====== RECORDS SUPPLIED
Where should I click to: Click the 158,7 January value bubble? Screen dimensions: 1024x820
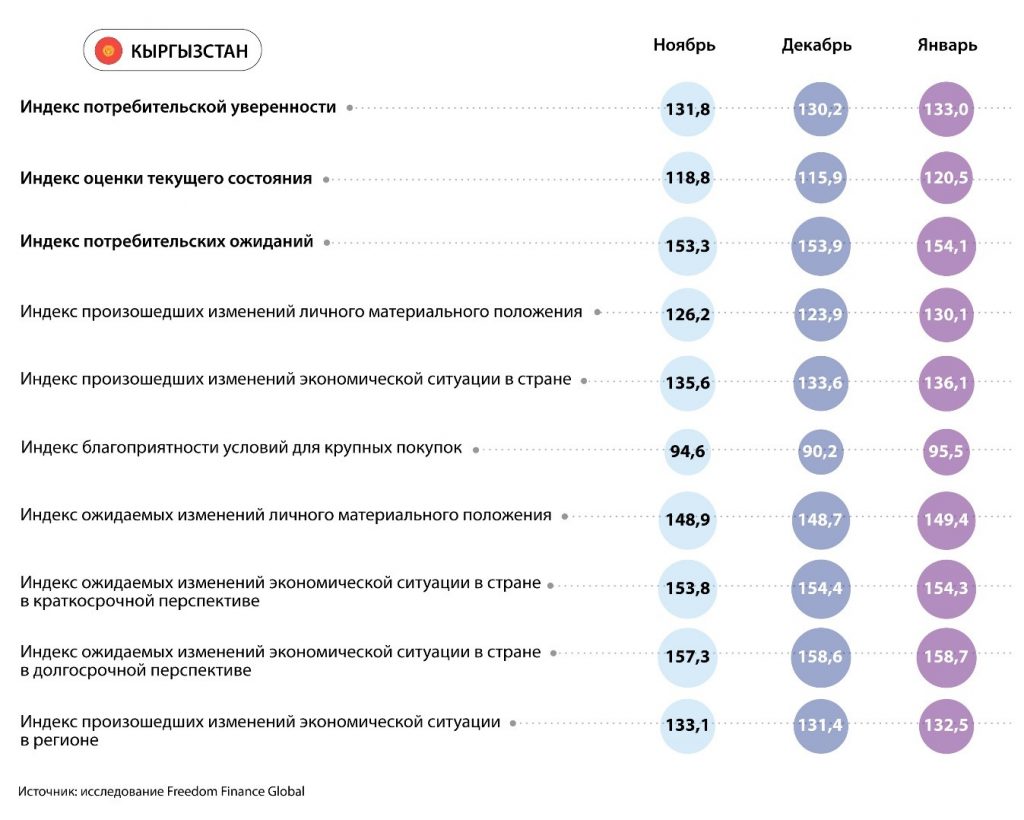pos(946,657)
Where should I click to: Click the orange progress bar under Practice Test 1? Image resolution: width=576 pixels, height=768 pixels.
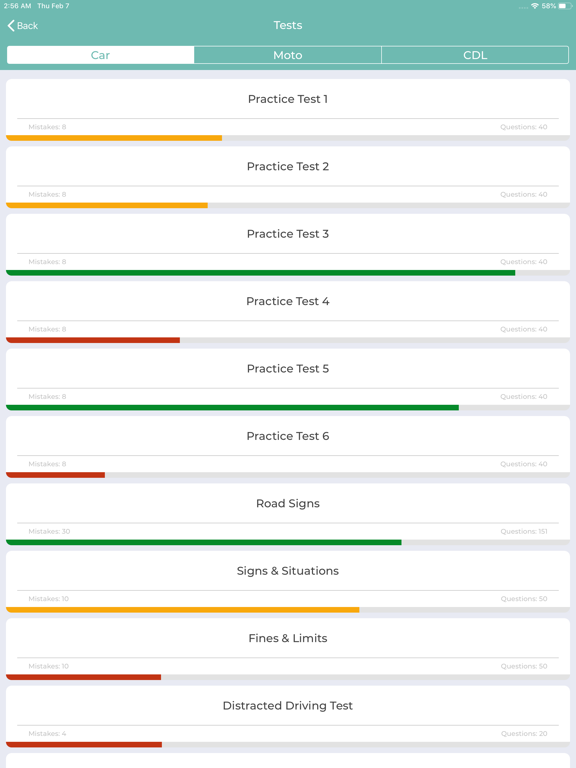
============
====== RECORDS SUPPLIED
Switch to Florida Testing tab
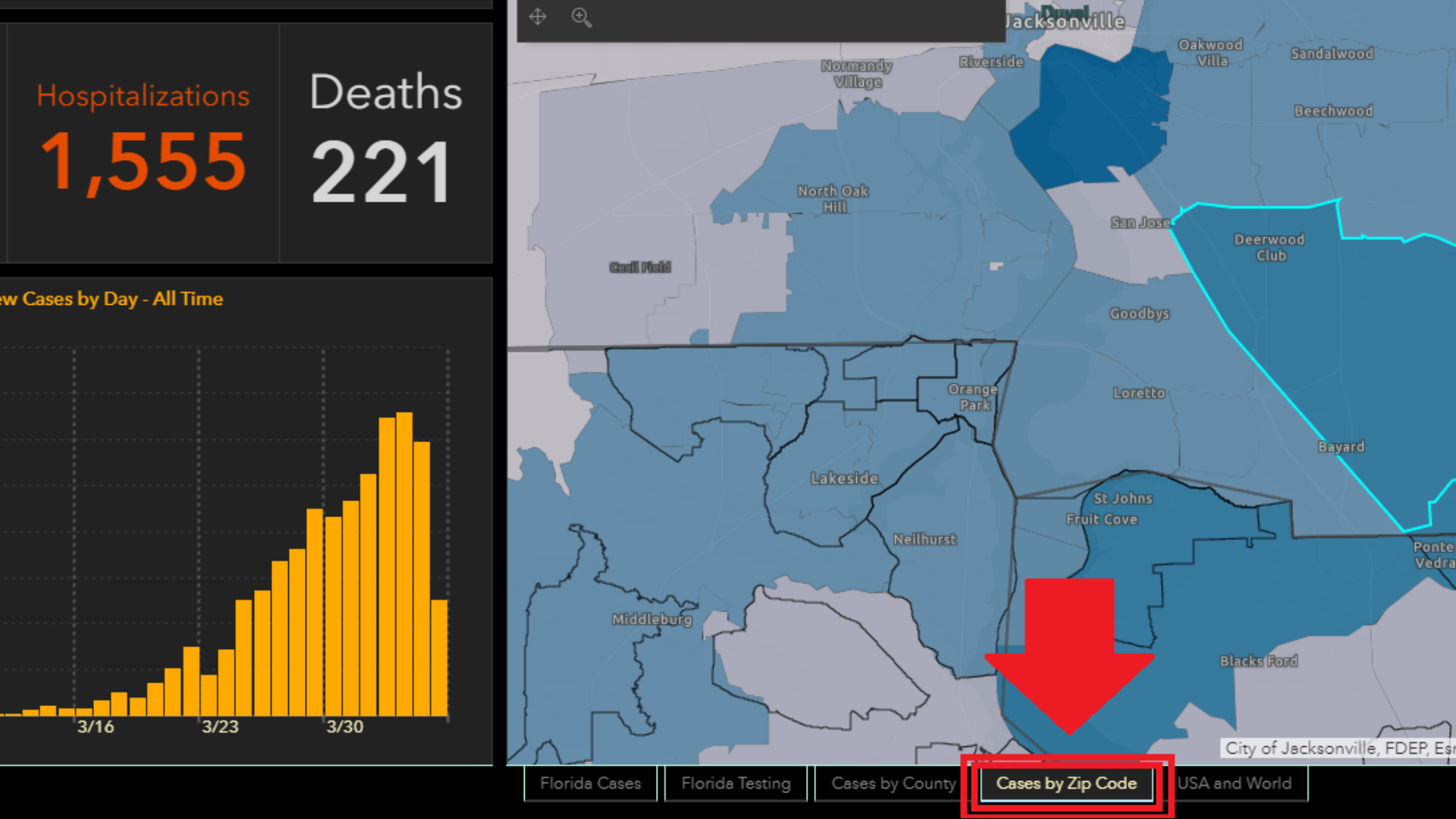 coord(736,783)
============
WHAT YOU WILL DO
Pick out each row above that contains the word "should", and copy every such row in full.

RESULT OF THE TASK
Where should I click to: Click the 158,7 January value bubble? Screen dimensions: 1024x820
Where should I click to: Click the orange progress bar under Practice Test 1? Image resolution: width=576 pixels, height=768 pixels.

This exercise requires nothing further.